In dealing with prime track, we sometimes adopt the convention of capitalizing all words describing what is perceived on main track. This permits the individual to perform a prime shift if he so desires.
Prime shift evokes the realization that, in ordinary consciousness, our attention is focused, not on the actual present, but on the immediate past. By the time the raw data of sense have organized themselves into contents, time has already moved on. We are always one step behind in our perception of events. It is a very short step — a fraction of a second-but during that brief moment a variety of processes go on. This is another part of the domain of the fabulous microprocesses. In this fleeting moment many exciting and important things happen, of which we are ordinarily oblivious. Prime shift enables us to develop an awareness of these processes. We also learn that, once a content has been created, it tends to persist even when it no longer adequately represents what is currently happening. This is a major source of illusion.

One of the subtle fallacies to which the human mind is subject is the tendency to regard the sum total of its perceptions at any given moment as a complete representation of the world at that moment, When we reflect on this, we realize that this is not so; but the tendency persists anyhow. Several workers such as Arbib (5) and Fischer (6), have pointed out that perception is not just a passive process of highfidelity mapping of the environment, but an active process of continuously constructing and reconstructing a map on the basis of sensory input cues, with selective emphasis on those referents that are relevant to the goals and interests of the individual. Furthermore, the perceptual systems on which the human mind depend for information endow its maps of reality with a particular quality that is by no means necessarily universal. An animal with a well-developed sense of smell, such as a dog, probably has a different quality for its maps; and one can conceive of organisms sensitive to ultraviolet or infrared radiation, or to ultrasonic sounds, or to magnetic fields or other forms of energy, also having a quality for their maps that might be quite different from those of human beings.

################

OBJECTIVE 1:
Answer these questions using the passage on perception and prime shift:
(a) What convention is sometimes adopted in dealing with prime track?
(b) What does the passage call a major source of illusion?
(c) Which two workers are named as pointing out that perception is an active process?
OBJECTIVE 2: Rewrite the part of the passage on perception that begins with the words containing "In dealing with" and ends with "he so desires.", changing "convention" to "practice".
OBJECTIVE 3: Continue the passage on perception and prime shift with new sentences that follow on from its final sentence.
The material that comes after this passage is separate from it.

DATASET EXTRACT:
################

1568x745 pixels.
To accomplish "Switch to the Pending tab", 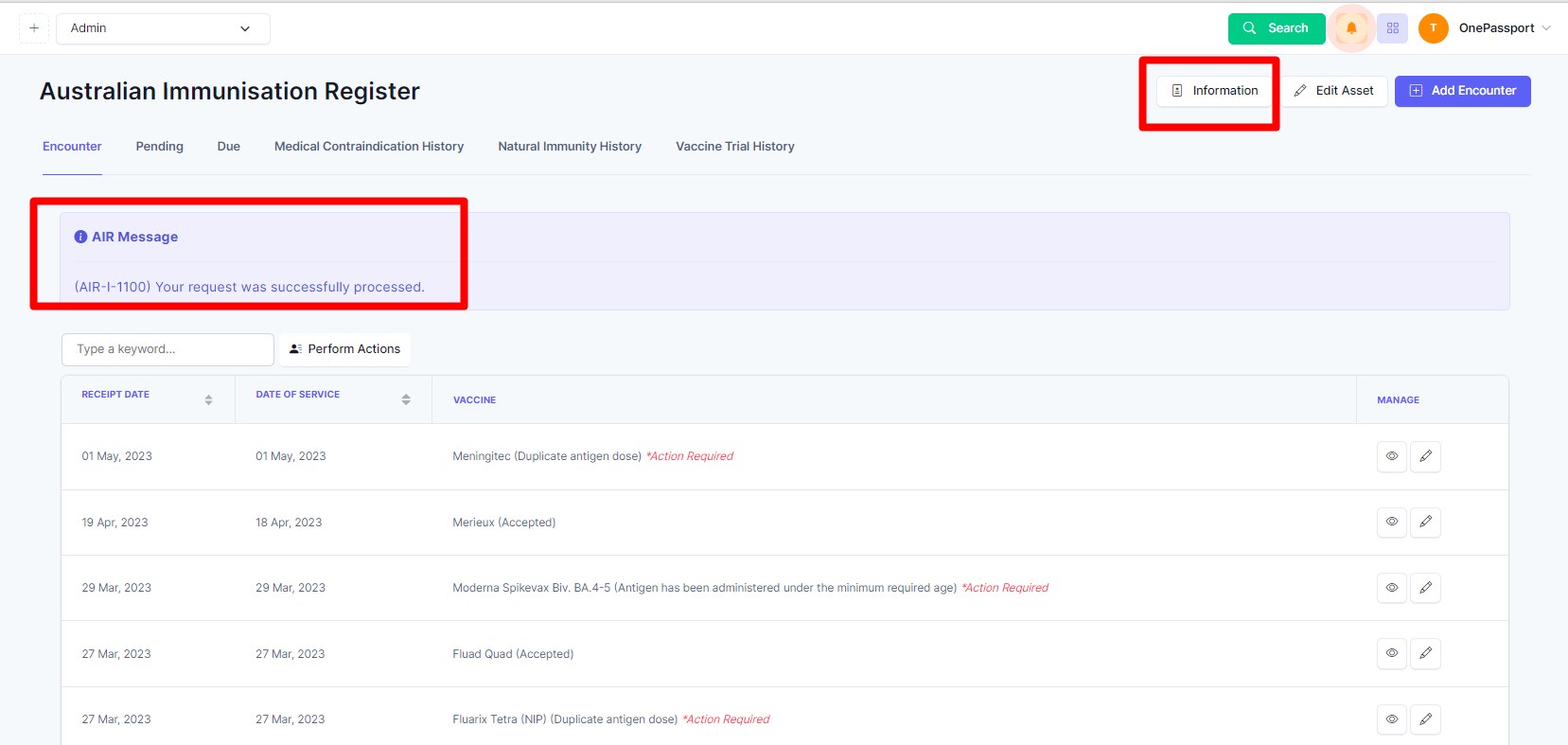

################

REPLY 1:
(a) Capitalizing all words that describe what is perceived on main track.
(b) The tendency of a content, once created, to persist even when it no longer adequately represents what is currently happening.
(c) Arbib and Fischer.

REPLY 2:
In dealing with prime track, we sometimes adopt the practice of capitalizing all words describing what is perceived on main track. This permits the individual to perform a prime shift if he so desires.

REPLY 3:
Prime shift enables the individual, to some extent at least, to free himself from exclusive linkage to main track contents. It brings to attention events and processes at the subgestalt level, processes that are filtered out by exclusive focus on main track. It also brings to awareness cognizance of what is left out-the realization, not just at an intellectual level, but at a concrete, action-influencing level, that far more is going on at a given moment than a person can possibly be conscious of.

Korzybski was fond of insisting “whatever you say a thing is, it is not.” This paradoxical statement could be irritating, but its intent was to focus cognizance upon what is left out of any verbal representation no matter how precisely and thoroughly it is expressed. He also adopted the convention of frequent use of “etc.” to remind the reader or listener of the necessarily partial and incomplete character of his statements. It is a wise convention.

Prime shift is also useful in breaking up identifications-the unconscious linkages (and blockages) of the Identic Mode. When combined with phase shift, it provides a powerful tool for clearing impedances, those “irrational” patterns of perception, thought, emotion, body control, and action that slow down and interfere with the effectiveness of mental function. This is discussed in more detail later.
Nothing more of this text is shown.